> TO DO:
Rewrite the lines starting at "The image size is (819, 1456)." and ending at "I will 584,15.", swapping "dialog" for "modal" and leaving everything else as is.

-- begin RECORDS TO PROCESS --

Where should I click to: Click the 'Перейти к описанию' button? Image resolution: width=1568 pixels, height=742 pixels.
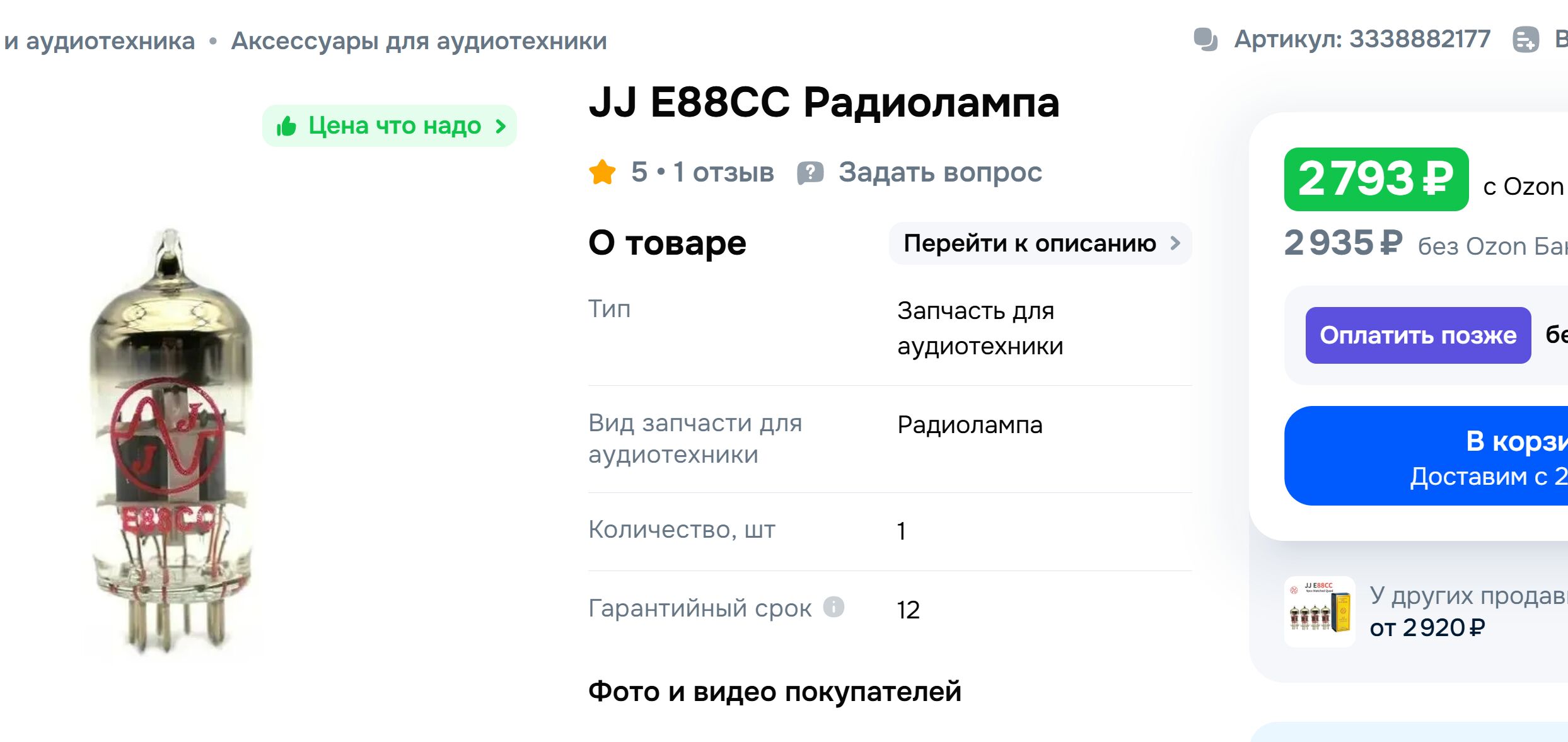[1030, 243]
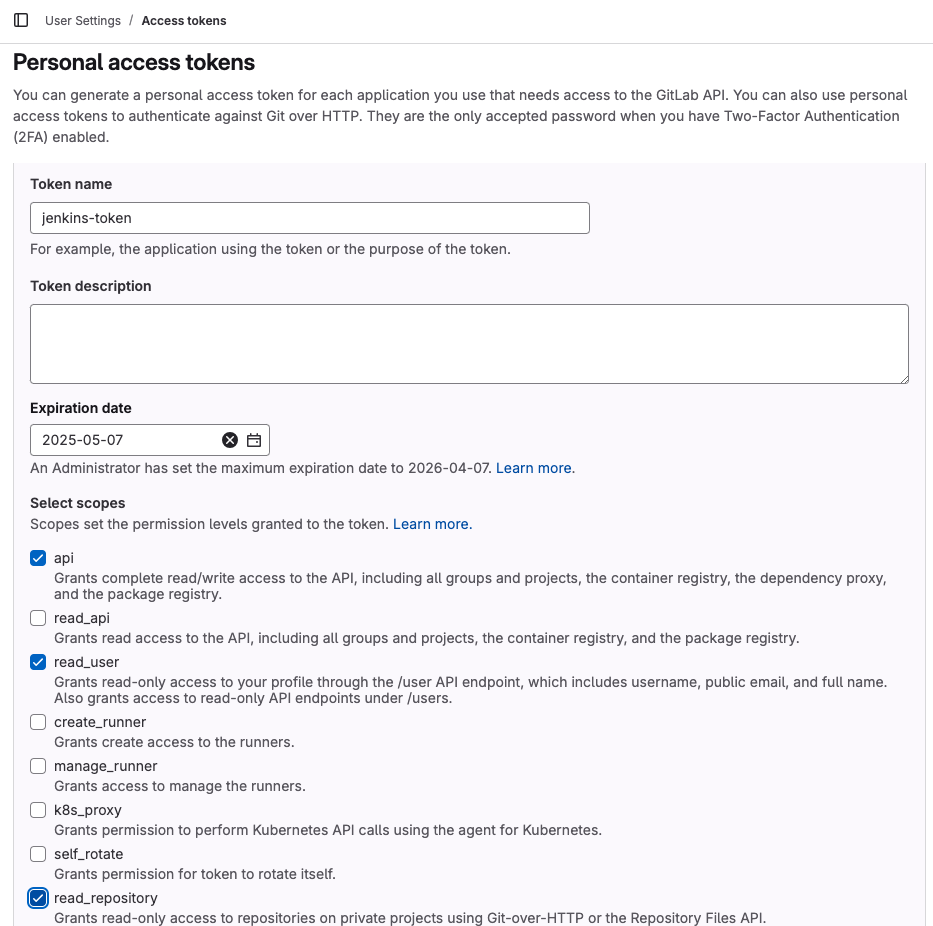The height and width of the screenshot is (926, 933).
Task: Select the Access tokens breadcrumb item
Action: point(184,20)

-- end RECORDS TO PROCESS --
-- begin RECORDS TO PROCESS --

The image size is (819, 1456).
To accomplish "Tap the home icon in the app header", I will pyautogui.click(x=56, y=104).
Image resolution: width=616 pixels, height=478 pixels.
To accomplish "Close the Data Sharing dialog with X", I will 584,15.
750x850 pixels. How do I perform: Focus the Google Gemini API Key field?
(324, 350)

-- end RECORDS TO PROCESS --

> EXERCISE SOLUTION:
The image size is (819, 1456).
To accomplish "Tap the home icon in the app header", I will pyautogui.click(x=56, y=104).
Image resolution: width=616 pixels, height=478 pixels.
To accomplish "Close the Data Sharing modal with X", I will 584,15.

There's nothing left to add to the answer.